═══ Listed records

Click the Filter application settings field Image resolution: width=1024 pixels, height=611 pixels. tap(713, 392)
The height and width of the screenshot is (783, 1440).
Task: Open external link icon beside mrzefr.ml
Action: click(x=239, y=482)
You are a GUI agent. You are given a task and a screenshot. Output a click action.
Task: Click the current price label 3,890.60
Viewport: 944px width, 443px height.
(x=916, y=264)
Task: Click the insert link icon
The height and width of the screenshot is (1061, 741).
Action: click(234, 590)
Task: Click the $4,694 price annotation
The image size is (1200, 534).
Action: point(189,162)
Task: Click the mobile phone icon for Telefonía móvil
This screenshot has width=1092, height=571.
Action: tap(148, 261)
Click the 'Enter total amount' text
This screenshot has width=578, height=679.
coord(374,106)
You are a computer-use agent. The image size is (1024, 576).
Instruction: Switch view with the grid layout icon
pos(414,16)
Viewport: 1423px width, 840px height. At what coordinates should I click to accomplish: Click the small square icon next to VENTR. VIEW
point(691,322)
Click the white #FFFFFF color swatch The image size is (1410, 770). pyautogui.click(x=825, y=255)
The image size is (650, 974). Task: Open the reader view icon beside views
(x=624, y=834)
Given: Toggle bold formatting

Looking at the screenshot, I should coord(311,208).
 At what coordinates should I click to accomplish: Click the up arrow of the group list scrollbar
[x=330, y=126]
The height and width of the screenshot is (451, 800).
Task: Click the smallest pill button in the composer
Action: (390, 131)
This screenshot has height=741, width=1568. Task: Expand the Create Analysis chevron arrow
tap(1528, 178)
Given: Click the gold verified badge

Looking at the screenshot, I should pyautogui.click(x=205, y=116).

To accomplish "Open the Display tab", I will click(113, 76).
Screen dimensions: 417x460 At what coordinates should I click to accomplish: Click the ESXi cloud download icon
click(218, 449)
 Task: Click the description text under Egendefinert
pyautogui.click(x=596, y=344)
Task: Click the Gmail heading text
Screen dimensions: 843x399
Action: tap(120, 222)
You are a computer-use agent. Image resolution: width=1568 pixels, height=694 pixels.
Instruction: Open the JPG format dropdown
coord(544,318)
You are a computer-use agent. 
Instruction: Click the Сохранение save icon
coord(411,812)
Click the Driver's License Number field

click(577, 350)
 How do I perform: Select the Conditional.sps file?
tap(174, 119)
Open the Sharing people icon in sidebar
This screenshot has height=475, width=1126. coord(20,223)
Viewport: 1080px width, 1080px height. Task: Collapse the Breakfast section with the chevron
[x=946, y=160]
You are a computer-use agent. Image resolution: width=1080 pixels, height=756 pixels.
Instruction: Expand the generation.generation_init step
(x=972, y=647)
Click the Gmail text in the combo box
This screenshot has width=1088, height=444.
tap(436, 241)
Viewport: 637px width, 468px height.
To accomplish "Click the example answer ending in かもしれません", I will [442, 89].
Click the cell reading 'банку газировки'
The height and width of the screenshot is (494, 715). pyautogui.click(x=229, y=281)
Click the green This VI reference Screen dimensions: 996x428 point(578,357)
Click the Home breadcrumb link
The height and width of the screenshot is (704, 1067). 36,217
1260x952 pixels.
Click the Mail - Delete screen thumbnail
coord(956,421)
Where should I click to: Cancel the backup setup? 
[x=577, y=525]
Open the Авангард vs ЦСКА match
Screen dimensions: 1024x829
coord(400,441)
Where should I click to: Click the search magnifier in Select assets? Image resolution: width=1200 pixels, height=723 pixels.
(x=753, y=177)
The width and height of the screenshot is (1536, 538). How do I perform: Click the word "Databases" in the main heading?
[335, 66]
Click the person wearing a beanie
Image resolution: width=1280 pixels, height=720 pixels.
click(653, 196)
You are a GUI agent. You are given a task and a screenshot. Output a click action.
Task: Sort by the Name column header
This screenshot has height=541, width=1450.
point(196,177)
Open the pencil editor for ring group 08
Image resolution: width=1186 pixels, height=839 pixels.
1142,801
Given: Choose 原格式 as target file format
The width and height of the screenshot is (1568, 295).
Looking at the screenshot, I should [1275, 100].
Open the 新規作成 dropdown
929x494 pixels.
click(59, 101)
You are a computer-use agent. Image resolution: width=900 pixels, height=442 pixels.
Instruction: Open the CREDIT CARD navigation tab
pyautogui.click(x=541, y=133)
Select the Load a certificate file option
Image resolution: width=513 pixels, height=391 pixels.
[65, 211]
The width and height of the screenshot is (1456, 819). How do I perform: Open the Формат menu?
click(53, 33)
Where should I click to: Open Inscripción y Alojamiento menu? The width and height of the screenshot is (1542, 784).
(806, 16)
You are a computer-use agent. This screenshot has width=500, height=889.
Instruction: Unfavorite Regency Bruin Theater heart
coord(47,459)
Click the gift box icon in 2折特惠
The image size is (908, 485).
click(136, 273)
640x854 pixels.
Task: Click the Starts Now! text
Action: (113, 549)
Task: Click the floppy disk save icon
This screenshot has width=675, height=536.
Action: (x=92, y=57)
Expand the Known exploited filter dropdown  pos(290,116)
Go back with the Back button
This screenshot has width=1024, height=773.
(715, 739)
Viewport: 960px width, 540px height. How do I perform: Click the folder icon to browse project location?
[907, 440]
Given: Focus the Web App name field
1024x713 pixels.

══════

* [Try it]: Output the listing exactly.

* [Result of this task]:
Click the Filter application settings field Image resolution: width=1024 pixels, height=611 pixels. tap(713, 392)
The height and width of the screenshot is (783, 1440).
Task: Open external link icon beside mrzefr.ml
Action: click(x=239, y=482)
You are a GUI agent. You are given a task and a screenshot. Output a click action.
Task: Click the current price label 3,890.60
Viewport: 944px width, 443px height.
(x=916, y=264)
Task: Click the insert link icon
The height and width of the screenshot is (1061, 741).
Action: click(234, 590)
Task: Click the $4,694 price annotation
The image size is (1200, 534).
Action: point(189,162)
Task: Click the mobile phone icon for Telefonía móvil
This screenshot has width=1092, height=571.
Action: tap(148, 261)
Click the 'Enter total amount' text
This screenshot has width=578, height=679.
coord(374,106)
You are a computer-use agent. The image size is (1024, 576).
Instruction: Switch view with the grid layout icon
pos(414,16)
Viewport: 1423px width, 840px height. At what coordinates should I click to accomplish: Click the small square icon next to VENTR. VIEW
point(691,322)
Click the white #FFFFFF color swatch The image size is (1410, 770). pyautogui.click(x=825, y=255)
The image size is (650, 974). Task: Open the reader view icon beside views
(x=624, y=834)
Given: Toggle bold formatting

Looking at the screenshot, I should coord(311,208).
 At what coordinates should I click to accomplish: Click the up arrow of the group list scrollbar
[x=330, y=126]
The height and width of the screenshot is (451, 800).
Task: Click the smallest pill button in the composer
Action: (390, 131)
This screenshot has height=741, width=1568. Task: Expand the Create Analysis chevron arrow
tap(1528, 178)
Given: Click the gold verified badge

Looking at the screenshot, I should pyautogui.click(x=205, y=116).

To accomplish "Open the Display tab", I will click(113, 76).
Screen dimensions: 417x460 At what coordinates should I click to accomplish: Click the ESXi cloud download icon
click(218, 449)
 Task: Click the description text under Egendefinert
pyautogui.click(x=596, y=344)
Task: Click the Gmail heading text
Screen dimensions: 843x399
Action: tap(120, 222)
You are a computer-use agent. Image resolution: width=1568 pixels, height=694 pixels.
Instruction: Open the JPG format dropdown
coord(544,318)
You are a computer-use agent. 
Instruction: Click the Сохранение save icon
coord(411,812)
Click the Driver's License Number field

click(577, 350)
 How do I perform: Select the Conditional.sps file?
tap(174, 119)
Open the Sharing people icon in sidebar
This screenshot has height=475, width=1126. coord(20,223)
Viewport: 1080px width, 1080px height. Task: Collapse the Breakfast section with the chevron
[x=946, y=160]
You are a computer-use agent. Image resolution: width=1080 pixels, height=756 pixels.
Instruction: Expand the generation.generation_init step
(x=972, y=647)
Click the Gmail text in the combo box
This screenshot has width=1088, height=444.
tap(436, 241)
Viewport: 637px width, 468px height.
To accomplish "Click the example answer ending in かもしれません", I will [442, 89].
Click the cell reading 'банку газировки'
The height and width of the screenshot is (494, 715). pyautogui.click(x=229, y=281)
Click the green This VI reference Screen dimensions: 996x428 point(578,357)
Click the Home breadcrumb link
The height and width of the screenshot is (704, 1067). 36,217
1260x952 pixels.
Click the Mail - Delete screen thumbnail
coord(956,421)
Where should I click to: Cancel the backup setup? 
[x=577, y=525]
Open the Авангард vs ЦСКА match
Screen dimensions: 1024x829
coord(400,441)
Where should I click to: Click the search magnifier in Select assets? Image resolution: width=1200 pixels, height=723 pixels.
(x=753, y=177)
The width and height of the screenshot is (1536, 538). How do I perform: Click the word "Databases" in the main heading?
[335, 66]
Click the person wearing a beanie
Image resolution: width=1280 pixels, height=720 pixels.
click(653, 196)
You are a GUI agent. You are given a task and a screenshot. Output a click action.
Task: Sort by the Name column header
This screenshot has height=541, width=1450.
point(196,177)
Open the pencil editor for ring group 08
Image resolution: width=1186 pixels, height=839 pixels.
1142,801
Given: Choose 原格式 as target file format
The width and height of the screenshot is (1568, 295).
Looking at the screenshot, I should [1275, 100].
Open the 新規作成 dropdown
929x494 pixels.
click(59, 101)
You are a computer-use agent. Image resolution: width=900 pixels, height=442 pixels.
Instruction: Open the CREDIT CARD navigation tab
pyautogui.click(x=541, y=133)
Select the Load a certificate file option
Image resolution: width=513 pixels, height=391 pixels.
[65, 211]
The width and height of the screenshot is (1456, 819). How do I perform: Open the Формат menu?
click(53, 33)
Where should I click to: Open Inscripción y Alojamiento menu? The width and height of the screenshot is (1542, 784).
(806, 16)
You are a computer-use agent. This screenshot has width=500, height=889.
Instruction: Unfavorite Regency Bruin Theater heart
coord(47,459)
Click the gift box icon in 2折特惠
The image size is (908, 485).
click(136, 273)
640x854 pixels.
Task: Click the Starts Now! text
Action: (113, 549)
Task: Click the floppy disk save icon
This screenshot has width=675, height=536.
Action: (x=92, y=57)
Expand the Known exploited filter dropdown  pos(290,116)
Go back with the Back button
This screenshot has width=1024, height=773.
(715, 739)
Viewport: 960px width, 540px height. How do I perform: Click the folder icon to browse project location?
[907, 440]
Given: Focus the Web App name field
1024x713 pixels.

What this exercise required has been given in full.